Internalization, cytotoxicity, oxidative stress and inflammation of multi-walled carbon nanotubes in human endothelial cells: influence of pre-incubation with bovine serum albumin.

When entering circulation, multi-walled carbon nanotubes (MWCNTs) will inevitably adsorb proteins, which can consequently influence their toxicity to cells lining human blood vessels. In this study, we investigated the influence of pre-incubation with bovine serum albumin (BSA) on internalization, cytotoxicity, oxidative stress and inflammation induced by pristine/carboxylated MWCNTs to human umbilical vein endothelial cells (HUVECs). Atomic force microscopy (AFM) indicated the adsorption of proteins onto the surface of MWCNTs, which consequently increased the diameter.
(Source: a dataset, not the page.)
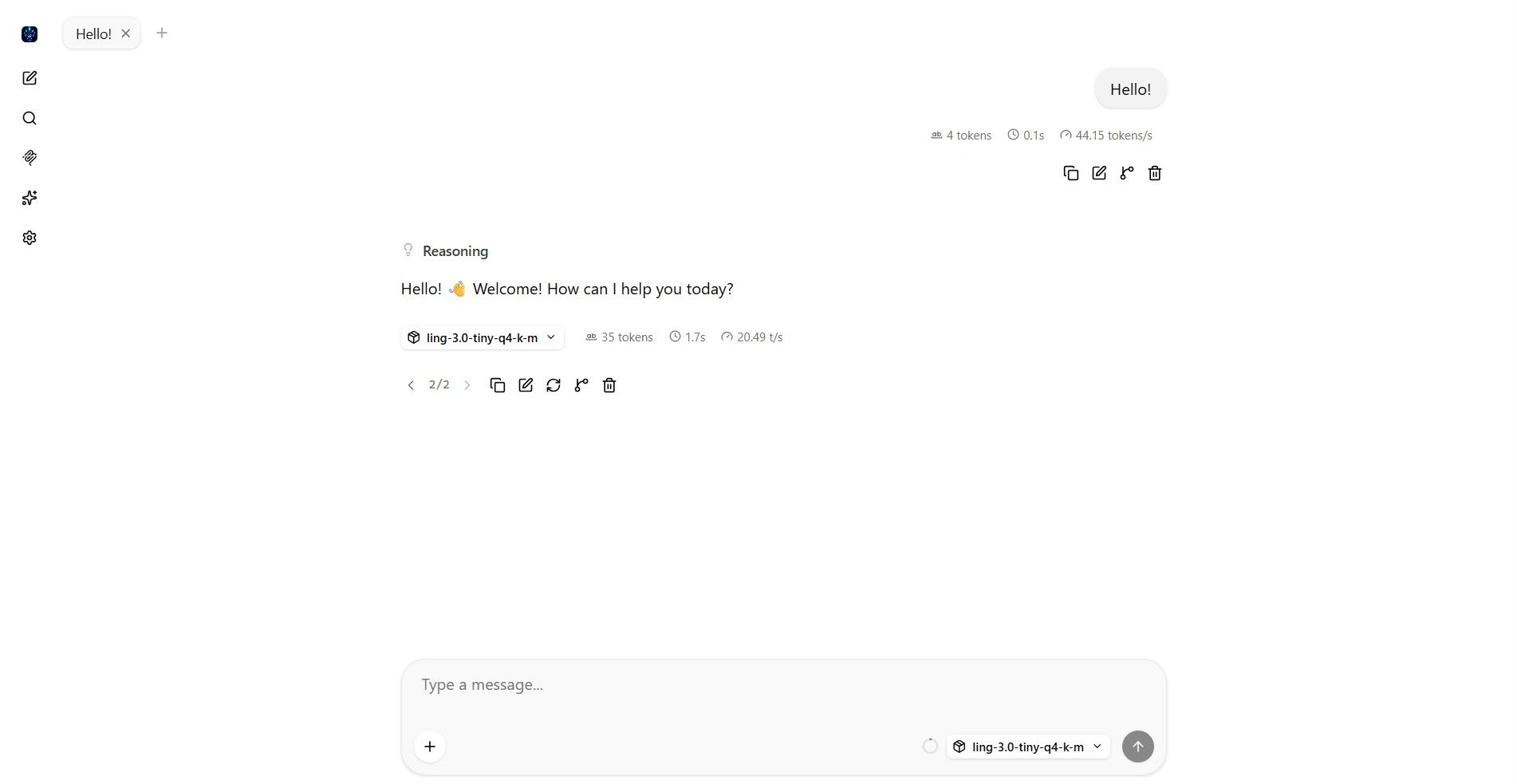Viewport: 1517px width, 784px height.
Task: Open settings gear in sidebar
Action: [30, 238]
Pre-incubation with BSA did not obviously influence the hydrodynamic sizes, but decreased the zeta potential of MWCNTs. Transmission electron microscopy (TEM) indicated the internalization of both types of MWCNTs into HUVECs, whereas pre-incubation with BSA appeared to enhance the internalization. MWCNT exposure induced cytotoxicity and oxidative stress, as well as a modest inflammatory response shown as an increased THP-1 adhesion to HUVECs, but not release of interleukin 6 (IL-6) or tumor necrosis factor (TNFα). Exposure to MWCNTs pre-incubated with BSA induced less cytotoxicity to HUVECs, associated with increased intracellular glutathione (GSH). However, MWCNTs induced IL-6 and TNFα release, as well as THP-1 adhesion to HUVECs, were enhanced after pre-incubation with BSA. In summary, these data indicated that pre-incubation with BSA could enhance the internalization of MWCNTs to HUVECs, which consequently reduces the cytotoxicity and oxidative stress, but enhances the inflammatory response of MWCNTs. The reduced cytotoxicity and oxidative stress, and enhanced inflammatory responses are likely due to a combined effect of BSA and MWCNTs, which suggests that when assessing the biological effects of MWCNTs in circulation, it is necessary to consider the interactions between MWCNTs and serum proteins.